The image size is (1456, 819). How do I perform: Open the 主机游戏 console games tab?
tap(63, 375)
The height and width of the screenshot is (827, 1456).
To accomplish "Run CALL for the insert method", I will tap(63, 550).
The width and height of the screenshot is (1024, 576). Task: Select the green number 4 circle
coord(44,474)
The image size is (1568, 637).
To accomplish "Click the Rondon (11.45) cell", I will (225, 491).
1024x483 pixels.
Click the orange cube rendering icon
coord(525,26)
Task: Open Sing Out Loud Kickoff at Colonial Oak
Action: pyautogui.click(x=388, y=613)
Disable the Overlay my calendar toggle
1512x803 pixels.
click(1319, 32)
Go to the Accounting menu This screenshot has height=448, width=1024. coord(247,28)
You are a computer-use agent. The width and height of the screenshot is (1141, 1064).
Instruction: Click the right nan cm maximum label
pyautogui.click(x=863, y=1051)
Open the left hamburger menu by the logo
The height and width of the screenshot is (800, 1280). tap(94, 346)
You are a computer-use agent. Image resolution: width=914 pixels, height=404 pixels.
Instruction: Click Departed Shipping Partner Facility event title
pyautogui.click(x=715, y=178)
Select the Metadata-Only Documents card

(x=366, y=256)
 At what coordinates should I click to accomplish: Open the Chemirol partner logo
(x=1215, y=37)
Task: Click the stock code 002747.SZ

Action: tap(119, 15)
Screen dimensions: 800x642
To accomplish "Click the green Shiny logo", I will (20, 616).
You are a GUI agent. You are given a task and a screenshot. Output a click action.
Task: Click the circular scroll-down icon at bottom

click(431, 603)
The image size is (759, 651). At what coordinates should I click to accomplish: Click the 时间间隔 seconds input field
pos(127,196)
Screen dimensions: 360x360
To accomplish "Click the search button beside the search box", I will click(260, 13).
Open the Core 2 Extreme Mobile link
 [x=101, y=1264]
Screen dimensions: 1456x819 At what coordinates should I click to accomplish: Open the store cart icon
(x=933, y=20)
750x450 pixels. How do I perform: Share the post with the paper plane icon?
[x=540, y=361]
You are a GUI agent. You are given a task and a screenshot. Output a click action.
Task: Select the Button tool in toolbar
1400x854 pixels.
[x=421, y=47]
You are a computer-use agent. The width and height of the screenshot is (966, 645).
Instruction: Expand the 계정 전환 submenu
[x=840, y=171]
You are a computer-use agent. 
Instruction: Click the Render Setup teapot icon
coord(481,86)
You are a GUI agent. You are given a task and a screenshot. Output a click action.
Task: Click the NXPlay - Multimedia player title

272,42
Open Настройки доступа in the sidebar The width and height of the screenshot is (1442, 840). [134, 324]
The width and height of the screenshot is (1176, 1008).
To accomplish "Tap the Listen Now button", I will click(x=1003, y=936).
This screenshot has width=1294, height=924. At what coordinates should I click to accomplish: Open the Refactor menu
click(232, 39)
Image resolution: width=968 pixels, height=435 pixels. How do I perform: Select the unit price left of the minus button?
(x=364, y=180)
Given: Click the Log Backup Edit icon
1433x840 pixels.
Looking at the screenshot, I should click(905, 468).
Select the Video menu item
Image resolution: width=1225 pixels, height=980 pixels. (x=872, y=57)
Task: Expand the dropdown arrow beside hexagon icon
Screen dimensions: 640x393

◆ ◆ ◆ ◆

* **Problem to work on**: Exactly as they appear above, output the lines of the data from the first through the one that contains "Go to the Accounting", and only those lines.

* **Exercise result**:
The image size is (1456, 819). How do I perform: Open the 主机游戏 console games tab?
tap(63, 375)
The height and width of the screenshot is (827, 1456).
To accomplish "Run CALL for the insert method", I will tap(63, 550).
The width and height of the screenshot is (1024, 576). Task: Select the green number 4 circle
coord(44,474)
The image size is (1568, 637).
To accomplish "Click the Rondon (11.45) cell", I will (225, 491).
1024x483 pixels.
Click the orange cube rendering icon
coord(525,26)
Task: Open Sing Out Loud Kickoff at Colonial Oak
Action: pyautogui.click(x=388, y=613)
Disable the Overlay my calendar toggle
1512x803 pixels.
click(1319, 32)
Go to the Accounting menu This screenshot has height=448, width=1024. coord(247,28)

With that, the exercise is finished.